§ **YOUR TASKS**
a) Copy the passage of the essay on money and mental health starting with "Depression, like many" and going on through "in the world.".
b) Answer these questions from the essay on money and mental health:
(i) What three kinds of factors does the essay name as causes of depression?
(ii) According to the essay, what do many articles blame individuals for?
(iii) For whom does the essay say money and finances play an integral role in stress and mental health disorders?
c) Write the next part of the essay on money and mental health, picking up after its final sentence.

Can We Talk About Money And Mental Health?


TThe first time I encountered financial hardships and its impact on mental health I was observing how my parents dealt with their money issues. “It was like the less money we come across the more problems we see”.

From conversation, activity, and mood swings my parents shut off when they faced financial hardships. In my understanding of their experiences today, their struggles mirrored a financial stress-induced depression. However, they never referred to the struggle as such or made the connection to how the stresses of money could shape our mental health. They simply were trying to survive.

Depression, like many other mental illnesses, is caused by varying factors including physical, biological and environmental factors. As research suggest when it comes to money, psychologists agree that personal finance is a contributing factor of depression.” For many of us we may carry a heavy anxiety tied to our finances.

As a result we stress over how we may be able to pay our bills, maximize our income to make ends meet or to eat and sleep with ease. If anyone knows how it feels being broke and stressed they understand when your pockets are low they feel like the heaviest pockets in the world.

And to be honest, it’s a conversation many of us have in the back of our mind but don’t know how to bring it to the table. Whether it’s because “the struggle” is not something we happily want to address or the perceptions of people regarding what it means to be broke is a sensitive subject. There exists many articles telling people why they are broke and blaming individuals for their economic hardships without factoring in the multitude of reasons people experience financial challenges.

They skip over the anxiety people have surrounding money and how their upbringing plays a part in the relationship individuals have with the dollar. If anything that should be addressed.
When you factor in the systemic challenges babyyyyyyy we’ll be talking for days about how race and gender factors in to your coins and social mobility.

For Black women and men money and finances play an integral role in their stress and mental health disorders.

§ **SUPPLIED MATERIAL**
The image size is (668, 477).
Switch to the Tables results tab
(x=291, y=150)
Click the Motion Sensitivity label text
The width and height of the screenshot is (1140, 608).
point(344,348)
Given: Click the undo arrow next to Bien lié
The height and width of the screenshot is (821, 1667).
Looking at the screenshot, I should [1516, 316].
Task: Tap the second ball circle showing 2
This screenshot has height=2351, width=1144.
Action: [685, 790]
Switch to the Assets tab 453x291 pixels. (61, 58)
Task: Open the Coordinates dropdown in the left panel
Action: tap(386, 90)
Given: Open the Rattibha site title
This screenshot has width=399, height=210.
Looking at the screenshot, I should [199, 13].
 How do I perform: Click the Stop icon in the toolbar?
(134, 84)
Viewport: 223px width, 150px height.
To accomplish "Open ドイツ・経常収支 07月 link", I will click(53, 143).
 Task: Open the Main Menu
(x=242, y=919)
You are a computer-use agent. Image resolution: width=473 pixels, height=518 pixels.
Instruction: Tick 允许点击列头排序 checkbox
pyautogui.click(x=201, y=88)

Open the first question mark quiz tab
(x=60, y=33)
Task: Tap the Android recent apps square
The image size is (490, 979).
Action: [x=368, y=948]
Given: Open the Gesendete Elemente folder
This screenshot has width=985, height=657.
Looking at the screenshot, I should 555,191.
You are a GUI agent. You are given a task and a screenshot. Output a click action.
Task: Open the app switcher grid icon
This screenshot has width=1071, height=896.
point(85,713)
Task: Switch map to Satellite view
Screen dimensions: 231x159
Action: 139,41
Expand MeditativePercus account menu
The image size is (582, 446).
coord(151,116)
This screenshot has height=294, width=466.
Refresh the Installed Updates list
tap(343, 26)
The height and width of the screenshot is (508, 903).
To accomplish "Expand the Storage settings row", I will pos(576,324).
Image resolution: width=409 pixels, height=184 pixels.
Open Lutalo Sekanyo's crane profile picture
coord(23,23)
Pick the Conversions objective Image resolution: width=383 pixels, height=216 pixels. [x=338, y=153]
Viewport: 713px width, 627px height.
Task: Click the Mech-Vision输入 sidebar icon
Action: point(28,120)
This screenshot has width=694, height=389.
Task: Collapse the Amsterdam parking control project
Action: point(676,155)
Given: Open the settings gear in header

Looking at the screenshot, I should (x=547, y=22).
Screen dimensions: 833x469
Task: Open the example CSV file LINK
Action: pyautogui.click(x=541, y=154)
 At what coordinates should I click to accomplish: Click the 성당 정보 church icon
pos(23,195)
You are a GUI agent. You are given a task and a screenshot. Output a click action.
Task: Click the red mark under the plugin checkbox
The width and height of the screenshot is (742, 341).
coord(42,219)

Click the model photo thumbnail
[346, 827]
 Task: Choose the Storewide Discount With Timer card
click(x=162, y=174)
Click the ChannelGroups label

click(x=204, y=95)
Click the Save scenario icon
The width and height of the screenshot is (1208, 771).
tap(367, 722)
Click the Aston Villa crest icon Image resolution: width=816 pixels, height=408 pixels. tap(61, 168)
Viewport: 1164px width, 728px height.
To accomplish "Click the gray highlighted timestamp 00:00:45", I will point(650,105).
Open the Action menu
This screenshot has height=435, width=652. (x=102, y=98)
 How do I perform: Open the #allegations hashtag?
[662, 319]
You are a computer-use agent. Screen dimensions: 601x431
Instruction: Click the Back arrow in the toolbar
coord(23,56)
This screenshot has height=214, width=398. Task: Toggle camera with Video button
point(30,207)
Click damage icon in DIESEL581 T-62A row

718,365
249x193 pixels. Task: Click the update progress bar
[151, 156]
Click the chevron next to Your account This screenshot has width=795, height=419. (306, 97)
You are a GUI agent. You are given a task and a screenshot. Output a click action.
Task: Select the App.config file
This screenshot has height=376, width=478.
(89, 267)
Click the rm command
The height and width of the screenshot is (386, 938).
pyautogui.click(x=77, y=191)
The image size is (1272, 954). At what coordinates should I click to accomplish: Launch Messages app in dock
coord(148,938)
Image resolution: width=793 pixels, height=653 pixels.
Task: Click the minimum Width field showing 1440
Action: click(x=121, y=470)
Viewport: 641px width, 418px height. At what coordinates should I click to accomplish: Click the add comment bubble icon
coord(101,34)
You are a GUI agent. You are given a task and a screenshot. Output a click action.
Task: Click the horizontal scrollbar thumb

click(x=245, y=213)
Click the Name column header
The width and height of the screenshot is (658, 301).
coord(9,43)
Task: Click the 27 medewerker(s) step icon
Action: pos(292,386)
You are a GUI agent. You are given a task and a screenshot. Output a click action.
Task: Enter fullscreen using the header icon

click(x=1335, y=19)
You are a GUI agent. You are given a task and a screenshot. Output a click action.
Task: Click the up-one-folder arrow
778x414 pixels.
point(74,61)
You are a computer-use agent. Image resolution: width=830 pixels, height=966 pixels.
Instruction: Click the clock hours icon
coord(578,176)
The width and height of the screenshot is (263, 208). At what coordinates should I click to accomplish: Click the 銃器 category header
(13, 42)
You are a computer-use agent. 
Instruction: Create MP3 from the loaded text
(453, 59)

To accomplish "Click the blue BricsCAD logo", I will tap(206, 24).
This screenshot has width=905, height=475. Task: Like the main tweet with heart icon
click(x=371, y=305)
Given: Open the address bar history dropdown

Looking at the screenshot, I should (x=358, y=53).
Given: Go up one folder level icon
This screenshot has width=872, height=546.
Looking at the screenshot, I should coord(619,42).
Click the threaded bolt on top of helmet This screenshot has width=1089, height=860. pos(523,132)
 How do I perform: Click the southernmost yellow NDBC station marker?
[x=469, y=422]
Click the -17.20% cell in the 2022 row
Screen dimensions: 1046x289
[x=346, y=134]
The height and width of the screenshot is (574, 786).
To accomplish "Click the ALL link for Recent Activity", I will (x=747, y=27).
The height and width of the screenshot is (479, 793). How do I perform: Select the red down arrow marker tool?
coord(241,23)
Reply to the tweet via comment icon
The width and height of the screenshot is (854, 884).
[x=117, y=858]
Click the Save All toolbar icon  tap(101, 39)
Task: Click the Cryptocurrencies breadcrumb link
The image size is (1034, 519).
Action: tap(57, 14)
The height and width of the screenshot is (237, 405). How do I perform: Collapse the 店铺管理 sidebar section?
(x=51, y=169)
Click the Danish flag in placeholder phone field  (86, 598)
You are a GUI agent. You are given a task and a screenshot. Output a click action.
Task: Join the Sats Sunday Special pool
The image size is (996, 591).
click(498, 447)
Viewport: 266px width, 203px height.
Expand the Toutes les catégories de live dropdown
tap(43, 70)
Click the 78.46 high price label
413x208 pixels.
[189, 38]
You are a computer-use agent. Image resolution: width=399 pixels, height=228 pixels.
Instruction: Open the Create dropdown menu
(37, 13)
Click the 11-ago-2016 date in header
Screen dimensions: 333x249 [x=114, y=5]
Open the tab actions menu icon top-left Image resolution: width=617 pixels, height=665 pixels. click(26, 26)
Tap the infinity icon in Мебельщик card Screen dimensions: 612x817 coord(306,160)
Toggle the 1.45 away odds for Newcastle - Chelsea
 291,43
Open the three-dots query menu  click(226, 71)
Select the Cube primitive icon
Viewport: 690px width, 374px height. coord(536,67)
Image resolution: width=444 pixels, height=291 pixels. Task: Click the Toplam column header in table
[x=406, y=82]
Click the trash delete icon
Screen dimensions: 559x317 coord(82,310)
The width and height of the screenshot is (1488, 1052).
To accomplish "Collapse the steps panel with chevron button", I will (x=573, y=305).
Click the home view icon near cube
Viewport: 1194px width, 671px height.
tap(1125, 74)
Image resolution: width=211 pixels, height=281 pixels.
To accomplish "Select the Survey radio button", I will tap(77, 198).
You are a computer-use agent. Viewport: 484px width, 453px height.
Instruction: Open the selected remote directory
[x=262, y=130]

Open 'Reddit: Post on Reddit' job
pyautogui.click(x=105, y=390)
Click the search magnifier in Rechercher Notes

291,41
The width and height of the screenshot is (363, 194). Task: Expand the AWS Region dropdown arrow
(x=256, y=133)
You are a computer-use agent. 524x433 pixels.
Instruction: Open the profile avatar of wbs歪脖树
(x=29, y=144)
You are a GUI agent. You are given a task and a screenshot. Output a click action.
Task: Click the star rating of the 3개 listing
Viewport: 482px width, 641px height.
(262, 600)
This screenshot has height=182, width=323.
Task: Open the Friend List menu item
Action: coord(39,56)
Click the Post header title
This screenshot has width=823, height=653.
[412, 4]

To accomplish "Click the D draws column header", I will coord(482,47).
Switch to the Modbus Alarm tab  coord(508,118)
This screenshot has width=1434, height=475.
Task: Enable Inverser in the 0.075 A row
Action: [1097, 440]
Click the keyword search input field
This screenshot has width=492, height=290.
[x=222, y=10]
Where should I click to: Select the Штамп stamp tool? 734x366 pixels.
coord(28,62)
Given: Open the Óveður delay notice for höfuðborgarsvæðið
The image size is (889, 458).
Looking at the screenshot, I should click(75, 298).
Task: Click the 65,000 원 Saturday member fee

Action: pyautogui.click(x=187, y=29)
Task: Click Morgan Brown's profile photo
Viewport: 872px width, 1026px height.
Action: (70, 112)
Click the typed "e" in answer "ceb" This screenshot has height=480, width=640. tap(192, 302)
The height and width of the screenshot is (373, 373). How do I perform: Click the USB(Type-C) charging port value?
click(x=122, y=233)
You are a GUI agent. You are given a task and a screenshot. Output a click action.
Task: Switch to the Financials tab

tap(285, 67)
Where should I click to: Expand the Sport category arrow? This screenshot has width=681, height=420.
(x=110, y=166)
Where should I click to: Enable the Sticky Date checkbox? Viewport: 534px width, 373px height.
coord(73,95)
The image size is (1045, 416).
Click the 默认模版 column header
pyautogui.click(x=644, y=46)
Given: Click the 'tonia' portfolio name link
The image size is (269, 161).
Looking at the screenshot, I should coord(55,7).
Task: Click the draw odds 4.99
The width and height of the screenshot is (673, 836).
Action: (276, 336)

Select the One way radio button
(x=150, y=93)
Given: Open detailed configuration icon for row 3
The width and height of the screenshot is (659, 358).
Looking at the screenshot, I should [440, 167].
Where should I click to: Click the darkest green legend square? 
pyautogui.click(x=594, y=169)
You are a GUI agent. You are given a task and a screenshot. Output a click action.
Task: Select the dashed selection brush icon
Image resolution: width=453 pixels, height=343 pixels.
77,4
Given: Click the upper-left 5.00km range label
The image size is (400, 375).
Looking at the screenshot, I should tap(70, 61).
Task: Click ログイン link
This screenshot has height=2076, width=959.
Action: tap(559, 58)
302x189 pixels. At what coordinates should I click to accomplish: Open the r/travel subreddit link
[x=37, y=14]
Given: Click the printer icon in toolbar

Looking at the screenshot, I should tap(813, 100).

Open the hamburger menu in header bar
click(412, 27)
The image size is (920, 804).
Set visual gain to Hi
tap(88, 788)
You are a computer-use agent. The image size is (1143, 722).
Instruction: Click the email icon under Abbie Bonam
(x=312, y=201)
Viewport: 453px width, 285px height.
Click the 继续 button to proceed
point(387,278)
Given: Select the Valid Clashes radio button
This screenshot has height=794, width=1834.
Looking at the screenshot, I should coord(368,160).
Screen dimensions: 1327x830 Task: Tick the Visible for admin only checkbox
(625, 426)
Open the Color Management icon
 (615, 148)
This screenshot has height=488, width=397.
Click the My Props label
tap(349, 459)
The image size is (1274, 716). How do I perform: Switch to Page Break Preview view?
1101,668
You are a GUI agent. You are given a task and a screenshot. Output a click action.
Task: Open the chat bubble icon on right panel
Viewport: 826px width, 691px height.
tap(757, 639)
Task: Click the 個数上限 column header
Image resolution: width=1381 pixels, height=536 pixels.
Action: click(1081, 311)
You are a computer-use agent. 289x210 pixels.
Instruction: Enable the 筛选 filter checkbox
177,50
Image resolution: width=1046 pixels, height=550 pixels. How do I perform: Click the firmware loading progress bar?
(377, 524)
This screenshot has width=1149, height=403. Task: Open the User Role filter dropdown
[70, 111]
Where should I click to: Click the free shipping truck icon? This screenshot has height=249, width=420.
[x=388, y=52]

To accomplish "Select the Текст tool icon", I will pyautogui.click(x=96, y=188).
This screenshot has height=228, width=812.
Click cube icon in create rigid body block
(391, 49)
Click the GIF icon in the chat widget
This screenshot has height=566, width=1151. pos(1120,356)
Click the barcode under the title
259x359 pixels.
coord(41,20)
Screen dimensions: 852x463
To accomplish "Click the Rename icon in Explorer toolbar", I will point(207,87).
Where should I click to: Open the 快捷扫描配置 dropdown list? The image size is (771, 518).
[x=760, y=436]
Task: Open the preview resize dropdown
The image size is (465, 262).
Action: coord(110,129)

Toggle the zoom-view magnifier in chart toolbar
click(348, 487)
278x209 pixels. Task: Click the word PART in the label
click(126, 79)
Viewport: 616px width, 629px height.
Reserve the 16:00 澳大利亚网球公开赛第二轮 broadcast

§ **OUTPUTS BY TASK**
a)
Depression, like many other mental illnesses, is caused by varying factors including physical, biological and environmental factors. As research suggest when it comes to money, psychologists agree that personal finance is a contributing factor of depression.” For many of us we may carry a heavy anxiety tied to our finances.

As a result we stress over how we may be able to pay our bills, maximize our income to make ends meet or to eat and sleep with ease. If anyone knows how it feels being broke and stressed they understand when your pockets are low they feel like the heaviest pockets in the world.

b)
(i) Physical, biological and environmental factors.
(ii) Their economic hardships.
(iii) Black women and men.

c)
Now, I feel like my observations of money and mental health have become more apparent within my circle. When you grow up poor in a low-socioeconomic household, weigh your options and become inspired to go down a path that is seemingly able to provide you social mobility, you ask yourself why the hell does it seem like you are a broke Millennial even when you “did everything right” to climb that ladder of success? Perhaps it takes time.

Nevertheless, I know a number of individuals who I spoke with in the past few months that in some way, shape or form their mental health has been impacted by the dolla dolla dolla bill y’all.

1. The person pouring from a half empty cup, trying to support their family and can’t afford
2. The fresh college graduate struggling to find a good entry level paying job
3. The individual battling STUDENT LOAN DEBT
4. The hustler milking three jobs to keep their head above water

We know of them because they exist in our everyday lives, they each have a story and chasing the bag is a topic that is universal no matter where you are from. The thing is sometimes that bag may have a hole, the emptiness may blow you to another dimension, and it may feel like you’re walking with a ton of bricks on your shoulder.

Here, there is room for discussion. While we highlight the importance of mental illness we must address how financial hardships can induce depression and provide solutions and resources to assist those through their hardships.

We must remove the barriers that prevent us to talk comfortable about money and be willing to understand that the struggle is real but like any struggle it is possible to make it through.

When it comes to money we don’t just want to keep our head above water, we want to build a damn boat that doesn’t sink.